По поводу концепции единого учебника истории размышляет старший научный сотрудник Института российской истории РАН, кандидат исторических наук Игорь Александрович Курляндский
Концепция единого учебника, которая была представлена президенту на подпись, вызывает к себе неоднозначное отношение у многих. В том числе и у меня, как у историка. С одной стороны нельзя сбрасывать со счета, что в ее создании принимали участие видные ученые — историки из нашего института, уважаемые мной. И потому разные фрагменты концепции более тщательно научно проработаны, чем это было в предыдущих документах, которые давались прежде Министерством образования.
С другой стороны, многие трактовки советского периода, вызывают обоснованную критику исследователей: этот период наиболее непрост для общественного осознания.
В концепции представление репрессий получается несколько размытым. И вообще там нет понятия государственного террора, который реально существовал в Советском Союзе. Это не какая-то эмоциональная оценка, а установленный историками факт. Был государственный террор, когда уничтожались люди, граждане своей страны. Под словом «уничтожались» имеются в виду не только бесчисленные смертные казни. Людей отправляли в ссылки, в лагеря — по социальному, религиозному принципу; зачисляли в отряды так называемых лишенцев, когда люди теряли там не только избирательное право, но и право на какую-то нормальную жизнь. Право на жилье, на образование…
Миллионы людей попали в такую мясорубку. Это было связано с господством жесткой государственной идеологии: марксистской, как декларировалось, но большевики марксизм извратили, не говоря уже о Сталине, который дал уже совершенно вульгарную его версию. Всех дрессировали в этой идеологии, вдалбливали в головы ложь. Эта идеология не основывалась на глубоком знании, на подлинной науке, в ее основании было стремление обеспечить господство узкого круга вождей, партийной номенклатуры и так далее.

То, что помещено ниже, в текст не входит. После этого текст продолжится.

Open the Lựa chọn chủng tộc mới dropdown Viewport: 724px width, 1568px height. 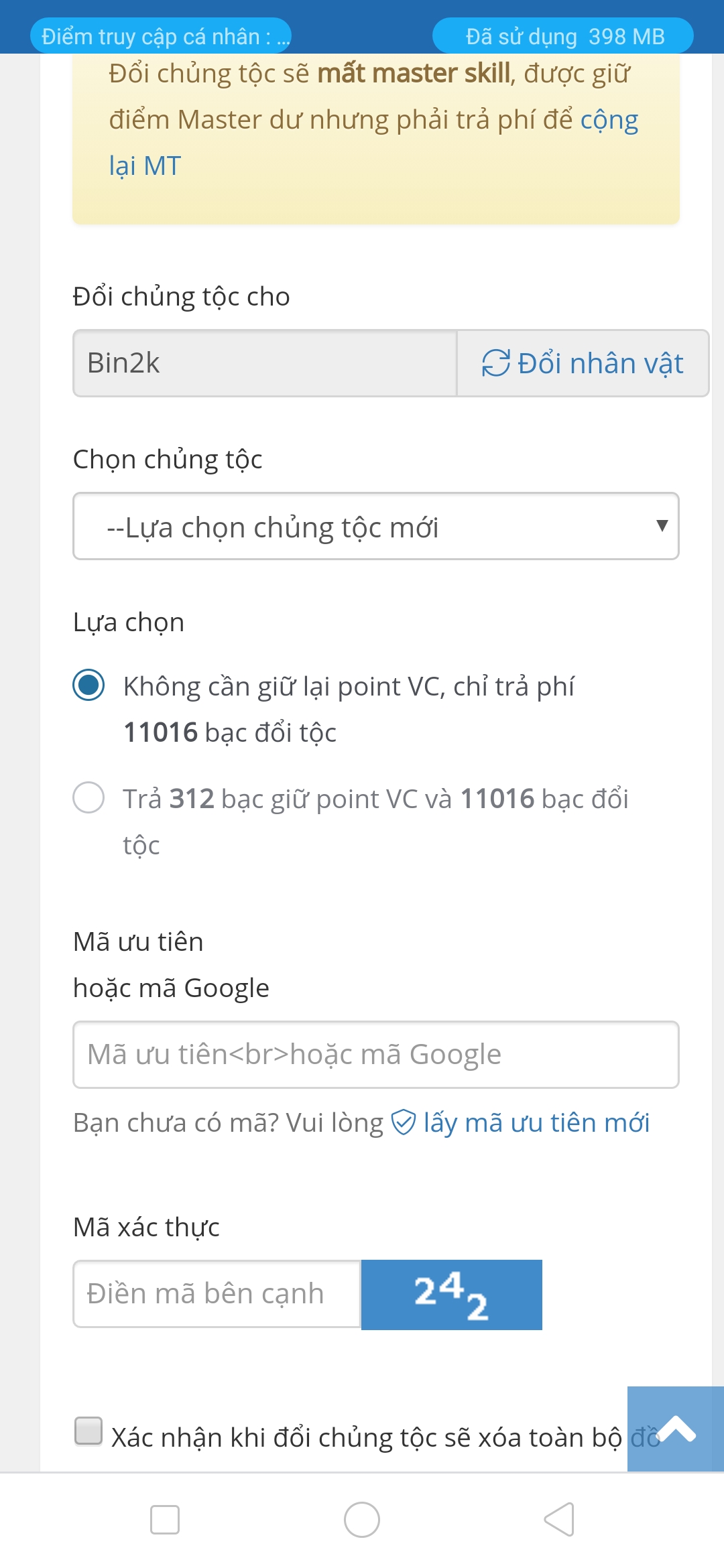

Об этом нужно думать в том числе, разрабатывая учебники истории.
Относиться серьезно к детям
К детям надо относиться серьезно. И стараться давать им максимум правды, честно подходить к отечественной истории. Не прятать какие-то факты, не стараться что-то лакировать. Важно говорить и о трагедиях, и преступлениях, и о достижениях. Всю правду, какая есть, какую мы знаем. Это особенно касается советского периода.
Важно растить поколение не циников, сторонников культа государства, а нравственных, культурных, просвещенных людей, а для этого следует исходить из христианского отношения к людям, из любви к ним. Нужно, чтобы изучая прошлое, ученики стремились встать на позицию жертв, а не палачей, если говорить о терроре, о репрессиях, о разных преследованиях.

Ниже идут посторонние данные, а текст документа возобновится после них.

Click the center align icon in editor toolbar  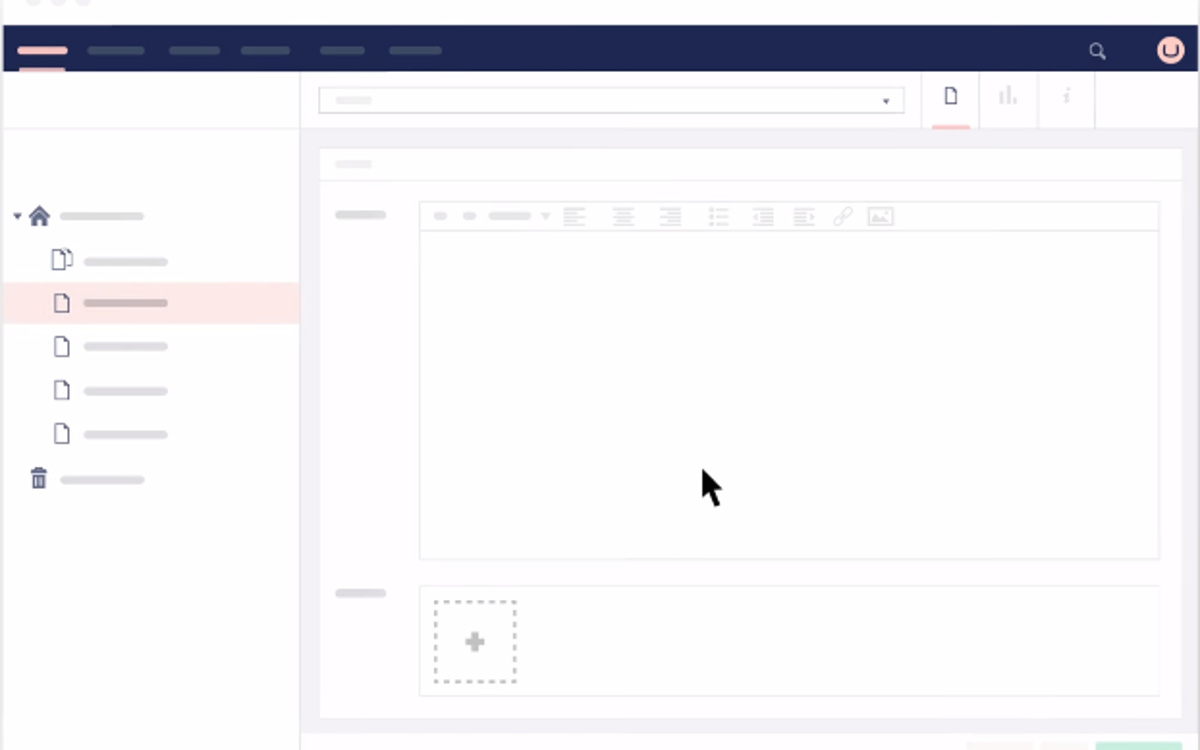pos(623,217)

То есть в нравственной оценке прошлого стараться следовать традициям великой русской литературы, смотреть на это прошлое с точки зрения униженной и оскорбленной стороны. А не с той точки зрения государственной целесообразности, когда у государства есть цель, и для ее реализации мы берем и уничтожаем один миллион человек, другой миллион человек… И люди для нас — это мусор или трава, их не жалко выбросить для устройства будущего справедливого общества, какого-то гипотетического рая на Земле.

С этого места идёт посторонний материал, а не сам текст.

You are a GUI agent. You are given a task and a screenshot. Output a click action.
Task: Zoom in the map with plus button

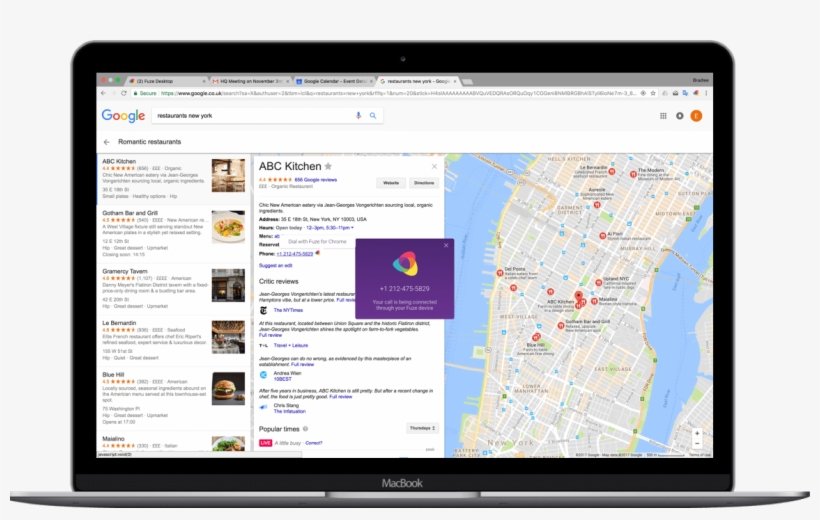(x=697, y=434)
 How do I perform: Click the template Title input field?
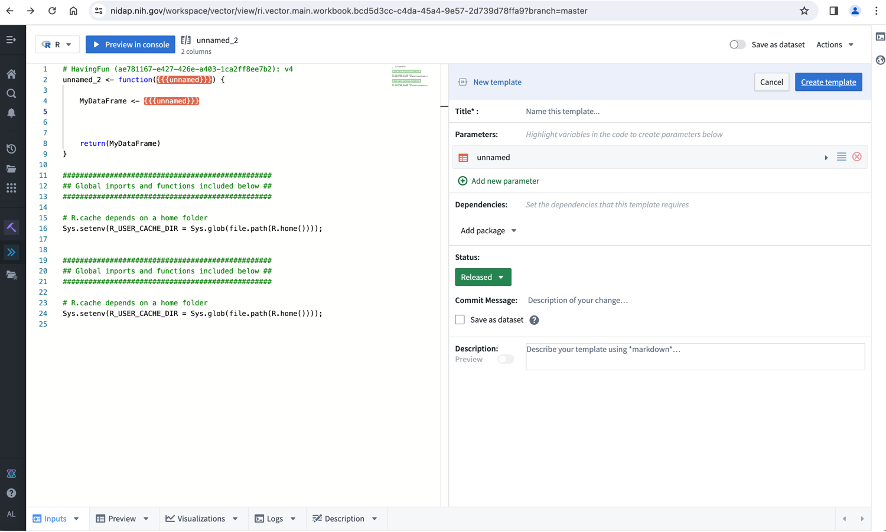(x=690, y=111)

Вот в концепции учебника, в советском разделе я этого не увидел. Да, уже хорошо, что не умолчали о репрессиях, что нет там термина «эффективный менеджер», но в то же время Сталин не назван кровавым тираном, каким он в действительности был. Не сказано, что и первые лидеры большевиков — Ленин, Троцкий, Бухарин и так далее — были преступны, потому что они попирали нормы права и человечности во имя умозрительных целей реализации марксистской утопии.
Нет точных, правильных нравственных оценок послеоктябрьскому режиму там. И преступники не названы преступниками, палачи не названы палачами, а все представляется в виде такой бесконечной борьбы разных сил в обществе.
И я опасаюсь, что в этом едином учебнике тема репрессий может утонуть в теме достижений. Что Советский Союз будет представлен неким прекрасным и идеалистическим мифологизированным проектом.
Учебник должен быть не один
Мне кажется неправильной сама установка на единый учебник. Не должно быть какого-то общего для всех канонического текста, потому что, скажем, в девяностые годы были прекрасные авторские учебники. И в нулевые годы тоже.
А что мы видим сейчас? Если утвердятся тексты единого учебника, все учителя, какие бы они ни были хорошими, обязаны будут требовать, чтобы ученики готовились именно по нему. Они, конечно, могут что-то рекомендовать, но это рекомендованное будет лишь как дополнение к этому самому единому и обязательному курсу.
А учитывая ту сложность, которую представляет наша история, все свести к какому-то единому тексту, пусть даже его напишут какие-то блестящие специалисты, пусть они его напишут прекрасным, грамотным языком, — все равно будет неправильно. Единства в этом вопросе быть не должно.
Я не говорю, что надо все подавать в каком-то темном цвете. Например, эпоха застоя. Да, руководство страны вело курс на заморозки, на лукавый неосталинизм, когда Сталина не прославляли, но многие методы его использовались, например, осуществлялось жестокое и планомерное подавление инакомыслия. С другой стороны, под этой ледяной корой пульсировала очень многообразная жизнь. Дело даже не в том, что там рождались дети, было у людей свое какое-то счастье. В обществе были разные течения, очень интересная история диссидентского движения; история советского инакомыслия. Об этом тоже нужно рассказывать детям.
Если бы концепция было просто общим рекомендательным текстом для разных учебников, то это бы не было такой бедой. То есть, существовал бы стандарт, и — разные учебники.
Не нравится мне в стандарте и то, что не расставлены акценты в смысле этически-нравственных норм. Все-таки история — гуманитарная наука и когда говорят, что история — одно, а нравственность — другое, — это глубоко неправильно.